Improving Pharmacy Operations Through Simulation
Research Assistant Professor
State University of New York
This presentation presents a simulation approach to study and streamline pharmacy operations, and subsequently eliminate non-value added activities within pharmacy operations, especially within the realm of medication delivery. It should help pharmacy operations take a giant step towards optimizing their activities, from a macro and a micro-level, and consequently providing care more efficiently and effectively.
The focus of pharmacy operations is to deliver the right medications to the right patients at the right time, in the most efficient manner. This includes the choice of delivery routes to individual floors in a hospital and the associated delivery frequency. The relevant operations can be divided into three categories: receiving the orders, processing the orders, and delivering the medications.

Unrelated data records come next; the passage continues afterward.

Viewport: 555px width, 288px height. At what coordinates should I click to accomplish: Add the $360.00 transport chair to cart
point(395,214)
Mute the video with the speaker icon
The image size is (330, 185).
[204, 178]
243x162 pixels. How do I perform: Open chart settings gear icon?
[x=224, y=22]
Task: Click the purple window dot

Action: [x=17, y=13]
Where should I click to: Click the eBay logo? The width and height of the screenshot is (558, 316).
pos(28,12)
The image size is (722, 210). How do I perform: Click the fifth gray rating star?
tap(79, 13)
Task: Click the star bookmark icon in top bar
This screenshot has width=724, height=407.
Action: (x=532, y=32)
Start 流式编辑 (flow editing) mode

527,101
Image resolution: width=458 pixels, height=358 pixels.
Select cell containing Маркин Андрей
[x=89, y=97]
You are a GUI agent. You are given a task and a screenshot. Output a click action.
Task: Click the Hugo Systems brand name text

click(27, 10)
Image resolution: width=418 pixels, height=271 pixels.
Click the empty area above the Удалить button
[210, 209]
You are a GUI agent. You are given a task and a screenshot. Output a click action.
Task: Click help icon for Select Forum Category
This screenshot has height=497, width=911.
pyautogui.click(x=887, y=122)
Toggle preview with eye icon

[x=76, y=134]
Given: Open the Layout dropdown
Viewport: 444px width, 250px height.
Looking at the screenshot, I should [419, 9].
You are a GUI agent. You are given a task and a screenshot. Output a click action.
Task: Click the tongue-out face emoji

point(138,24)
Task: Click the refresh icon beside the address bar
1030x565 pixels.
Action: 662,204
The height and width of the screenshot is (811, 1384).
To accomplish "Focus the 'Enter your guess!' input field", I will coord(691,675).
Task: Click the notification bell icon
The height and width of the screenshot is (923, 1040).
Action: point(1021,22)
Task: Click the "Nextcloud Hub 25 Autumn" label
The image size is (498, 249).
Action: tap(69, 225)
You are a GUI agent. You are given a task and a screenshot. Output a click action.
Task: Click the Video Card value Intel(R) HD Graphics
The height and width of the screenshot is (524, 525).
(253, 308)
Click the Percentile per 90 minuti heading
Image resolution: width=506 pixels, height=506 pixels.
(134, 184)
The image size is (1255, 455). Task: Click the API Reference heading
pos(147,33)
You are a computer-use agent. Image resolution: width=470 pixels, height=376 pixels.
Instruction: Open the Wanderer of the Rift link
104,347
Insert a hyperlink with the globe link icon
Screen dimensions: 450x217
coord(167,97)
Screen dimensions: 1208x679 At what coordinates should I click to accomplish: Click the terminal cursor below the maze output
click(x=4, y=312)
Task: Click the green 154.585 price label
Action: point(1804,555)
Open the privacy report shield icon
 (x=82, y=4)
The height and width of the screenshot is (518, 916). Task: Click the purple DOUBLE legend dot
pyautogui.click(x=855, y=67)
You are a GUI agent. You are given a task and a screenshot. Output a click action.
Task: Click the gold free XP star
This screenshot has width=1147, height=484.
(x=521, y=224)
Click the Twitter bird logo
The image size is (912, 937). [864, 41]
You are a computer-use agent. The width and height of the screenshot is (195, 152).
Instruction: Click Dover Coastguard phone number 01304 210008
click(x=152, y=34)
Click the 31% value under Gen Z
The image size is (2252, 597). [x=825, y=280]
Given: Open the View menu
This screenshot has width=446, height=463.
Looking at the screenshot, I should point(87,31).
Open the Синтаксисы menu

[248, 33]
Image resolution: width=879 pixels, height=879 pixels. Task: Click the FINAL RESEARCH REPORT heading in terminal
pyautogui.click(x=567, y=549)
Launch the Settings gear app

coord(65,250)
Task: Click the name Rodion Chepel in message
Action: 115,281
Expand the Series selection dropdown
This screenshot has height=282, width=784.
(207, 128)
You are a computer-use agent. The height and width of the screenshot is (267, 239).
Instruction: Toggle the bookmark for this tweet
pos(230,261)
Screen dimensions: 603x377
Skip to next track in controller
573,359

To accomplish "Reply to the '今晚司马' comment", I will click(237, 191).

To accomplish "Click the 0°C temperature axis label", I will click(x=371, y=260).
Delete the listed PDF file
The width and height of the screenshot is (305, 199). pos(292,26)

The goal of this research endeavor was to study and streamline pharmacy operations, and subsequently eliminate non-value added activities within pharmacy operations, especially within the realm of medication delivery. This research should help pharmacy operations take a giant step towards optimizing their activities, from a macro and a micro-level, and consequently providing care more efficiently and effectively.
The pharmacy studied has a semi-automated structure, with electronic processing of the orders combined with manual pickup and delivery of medications. Apart from the main pharmacy, four decentralized (satellite) pharmacies are located at different floors with a set of pre-assigned nursing stations.
Due to the manual pickup and delivery of most of the orders, relatively high turn around times (or TAT) is seen during the peak periods. A discrete event simulation model was built and validated to study the TAT as well as the utilization of the pharmacy personnel. The results showed that the pattern for order delivery and pickup was the principal contributing factor to the high TAT. Alternative order pickup and drug delivery schedules were simulated and sensitivity analysis was conducted to identify the best practice, where a 50% reduction in TAT can be achieved without the use of additional resources. In addition, the impact of receiving all orders electronically was evaluated as an alternate scenario in the simulation model.